_Source data:_
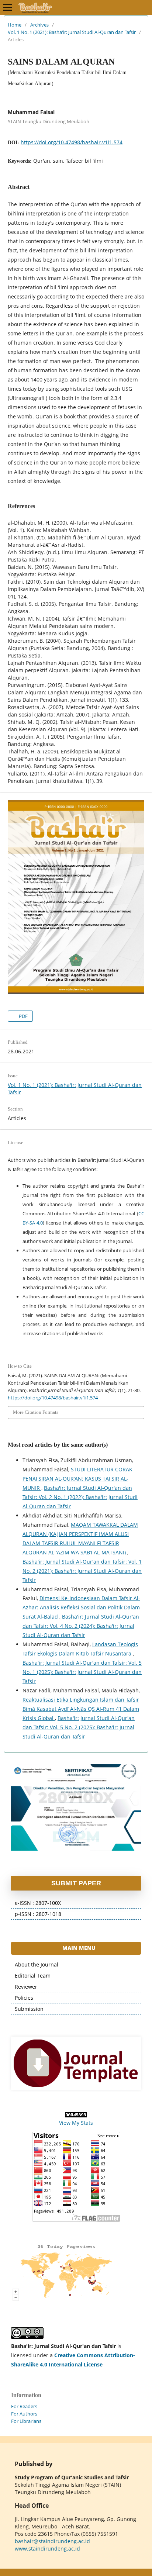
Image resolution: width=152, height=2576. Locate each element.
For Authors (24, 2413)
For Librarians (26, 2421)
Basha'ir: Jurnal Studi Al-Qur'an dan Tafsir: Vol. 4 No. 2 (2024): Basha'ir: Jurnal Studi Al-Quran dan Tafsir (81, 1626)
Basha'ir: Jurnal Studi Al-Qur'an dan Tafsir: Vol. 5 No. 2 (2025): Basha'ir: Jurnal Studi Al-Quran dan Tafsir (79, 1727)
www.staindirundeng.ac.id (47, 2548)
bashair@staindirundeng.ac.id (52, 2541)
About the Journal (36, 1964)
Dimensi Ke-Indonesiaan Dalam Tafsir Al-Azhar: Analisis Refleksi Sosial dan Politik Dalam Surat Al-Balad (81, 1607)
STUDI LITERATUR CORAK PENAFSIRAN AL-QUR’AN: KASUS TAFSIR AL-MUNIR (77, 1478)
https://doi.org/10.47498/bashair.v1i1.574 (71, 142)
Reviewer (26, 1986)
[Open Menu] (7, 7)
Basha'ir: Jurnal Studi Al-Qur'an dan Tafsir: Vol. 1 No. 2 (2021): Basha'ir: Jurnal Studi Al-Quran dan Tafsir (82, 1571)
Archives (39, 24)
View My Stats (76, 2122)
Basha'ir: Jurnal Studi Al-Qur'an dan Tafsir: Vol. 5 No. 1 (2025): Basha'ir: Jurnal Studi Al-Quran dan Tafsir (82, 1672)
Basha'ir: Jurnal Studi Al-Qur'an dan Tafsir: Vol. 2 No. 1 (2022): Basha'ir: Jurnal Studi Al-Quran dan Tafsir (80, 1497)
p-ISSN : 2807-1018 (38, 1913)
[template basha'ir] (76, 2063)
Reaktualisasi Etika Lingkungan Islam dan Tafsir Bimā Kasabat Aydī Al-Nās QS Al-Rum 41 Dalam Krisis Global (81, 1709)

--

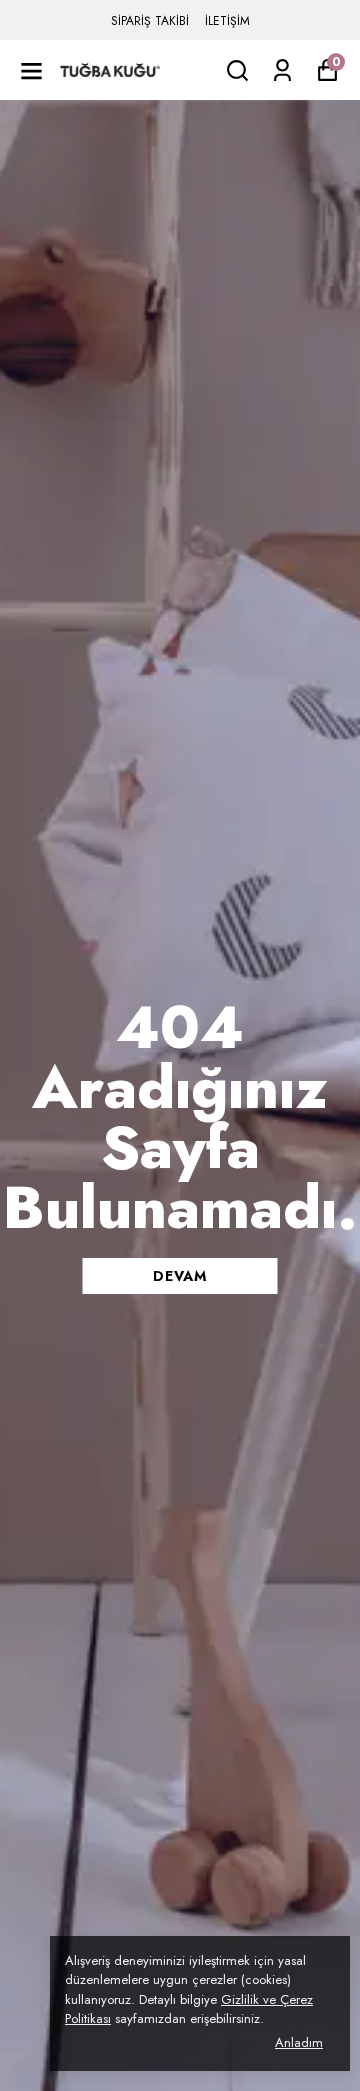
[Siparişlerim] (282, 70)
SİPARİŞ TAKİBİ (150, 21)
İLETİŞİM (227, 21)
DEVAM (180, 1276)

_What is expected:_ Look above for the line that contains "Basha'ir: Jurnal Studi Al-Qur'an dan Tafsir: Vol. 2". Starting there, transcribe every line exactly until you have copied the line that contains "Reaktualisasi Etika Lingkungan".

_Response for this exercise:_
Basha'ir: Jurnal Studi Al-Qur'an dan Tafsir: Vol. 2 No. 1 (2022): Basha'ir: Jurnal Studi Al-Quran dan Tafsir (80, 1497)
p-ISSN : 2807-1018 (38, 1913)
[template basha'ir] (76, 2063)
Reaktualisasi Etika Lingkungan Islam dan Tafsir Bimā Kasabat Aydī Al-Nās QS Al-Rum 41 Dalam Krisis Global (81, 1709)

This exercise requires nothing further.